**Data entries**

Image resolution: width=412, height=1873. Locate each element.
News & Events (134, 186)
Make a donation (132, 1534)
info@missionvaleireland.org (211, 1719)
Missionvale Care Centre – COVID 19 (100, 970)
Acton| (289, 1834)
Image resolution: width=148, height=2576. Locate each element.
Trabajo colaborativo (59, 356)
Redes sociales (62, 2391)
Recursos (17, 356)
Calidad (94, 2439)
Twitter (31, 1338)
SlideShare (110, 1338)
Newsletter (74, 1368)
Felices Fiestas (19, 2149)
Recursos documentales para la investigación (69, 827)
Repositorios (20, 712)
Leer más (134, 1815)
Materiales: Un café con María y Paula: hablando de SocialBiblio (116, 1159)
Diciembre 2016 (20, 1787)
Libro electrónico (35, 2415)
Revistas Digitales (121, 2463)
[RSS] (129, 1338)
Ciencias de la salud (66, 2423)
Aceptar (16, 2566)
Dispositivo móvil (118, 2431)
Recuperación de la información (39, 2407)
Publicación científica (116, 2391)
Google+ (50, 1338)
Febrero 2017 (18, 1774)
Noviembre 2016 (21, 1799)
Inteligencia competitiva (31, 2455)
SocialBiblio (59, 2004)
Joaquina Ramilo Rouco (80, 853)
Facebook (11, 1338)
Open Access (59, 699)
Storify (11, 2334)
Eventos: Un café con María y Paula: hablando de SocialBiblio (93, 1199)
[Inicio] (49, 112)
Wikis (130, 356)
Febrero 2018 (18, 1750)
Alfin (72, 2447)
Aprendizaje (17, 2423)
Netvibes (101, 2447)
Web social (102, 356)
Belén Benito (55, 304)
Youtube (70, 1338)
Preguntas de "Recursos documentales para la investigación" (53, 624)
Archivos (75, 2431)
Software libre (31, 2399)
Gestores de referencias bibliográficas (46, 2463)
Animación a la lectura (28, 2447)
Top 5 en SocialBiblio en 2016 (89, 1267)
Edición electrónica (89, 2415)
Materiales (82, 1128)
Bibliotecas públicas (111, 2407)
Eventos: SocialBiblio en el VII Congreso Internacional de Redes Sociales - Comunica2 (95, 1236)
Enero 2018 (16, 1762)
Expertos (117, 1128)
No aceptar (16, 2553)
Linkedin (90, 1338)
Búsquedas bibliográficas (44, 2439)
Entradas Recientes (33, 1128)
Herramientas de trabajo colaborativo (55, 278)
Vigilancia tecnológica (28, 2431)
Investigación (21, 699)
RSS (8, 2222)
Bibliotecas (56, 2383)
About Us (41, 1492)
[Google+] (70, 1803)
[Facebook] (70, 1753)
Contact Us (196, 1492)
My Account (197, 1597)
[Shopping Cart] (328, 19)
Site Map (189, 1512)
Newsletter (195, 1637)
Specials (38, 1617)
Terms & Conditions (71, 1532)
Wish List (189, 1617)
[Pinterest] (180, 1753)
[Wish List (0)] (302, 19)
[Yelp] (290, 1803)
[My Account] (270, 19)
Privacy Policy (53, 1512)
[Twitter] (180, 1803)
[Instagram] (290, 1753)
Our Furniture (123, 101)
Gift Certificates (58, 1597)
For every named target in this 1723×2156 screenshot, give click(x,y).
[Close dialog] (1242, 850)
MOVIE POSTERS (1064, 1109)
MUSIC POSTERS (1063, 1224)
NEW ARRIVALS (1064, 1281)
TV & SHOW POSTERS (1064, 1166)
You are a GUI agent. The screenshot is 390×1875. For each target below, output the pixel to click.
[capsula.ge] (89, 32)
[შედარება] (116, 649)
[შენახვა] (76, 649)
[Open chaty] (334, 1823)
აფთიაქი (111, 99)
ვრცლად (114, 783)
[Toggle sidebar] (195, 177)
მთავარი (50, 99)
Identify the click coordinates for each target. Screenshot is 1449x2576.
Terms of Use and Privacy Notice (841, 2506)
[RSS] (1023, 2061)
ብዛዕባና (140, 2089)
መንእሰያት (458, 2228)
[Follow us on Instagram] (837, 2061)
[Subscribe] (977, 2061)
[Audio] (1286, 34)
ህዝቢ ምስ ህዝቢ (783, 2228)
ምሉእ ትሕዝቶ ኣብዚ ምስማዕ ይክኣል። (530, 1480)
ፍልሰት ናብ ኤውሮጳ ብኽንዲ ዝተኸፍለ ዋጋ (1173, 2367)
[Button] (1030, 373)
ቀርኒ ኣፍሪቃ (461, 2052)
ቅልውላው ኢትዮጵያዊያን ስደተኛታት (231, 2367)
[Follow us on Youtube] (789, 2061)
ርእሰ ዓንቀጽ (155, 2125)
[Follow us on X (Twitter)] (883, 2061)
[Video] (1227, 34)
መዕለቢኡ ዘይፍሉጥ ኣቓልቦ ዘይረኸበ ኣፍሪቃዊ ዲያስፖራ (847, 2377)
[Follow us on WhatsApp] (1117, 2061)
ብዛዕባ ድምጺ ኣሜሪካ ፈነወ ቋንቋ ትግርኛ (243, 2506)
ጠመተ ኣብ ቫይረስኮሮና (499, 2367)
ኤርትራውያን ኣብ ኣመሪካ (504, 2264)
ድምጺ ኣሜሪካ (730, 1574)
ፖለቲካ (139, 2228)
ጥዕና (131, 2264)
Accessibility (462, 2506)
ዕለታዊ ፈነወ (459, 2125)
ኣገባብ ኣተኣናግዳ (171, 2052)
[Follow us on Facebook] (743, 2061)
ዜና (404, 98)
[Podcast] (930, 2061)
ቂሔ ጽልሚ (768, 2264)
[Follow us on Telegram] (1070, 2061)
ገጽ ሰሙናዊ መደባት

**Your goal**
Check each line above for the string "Terms" and copy the ones that have it.

**Output of the exercise**
Terms & Conditions (71, 1532)
Terms of Use and Privacy Notice (841, 2506)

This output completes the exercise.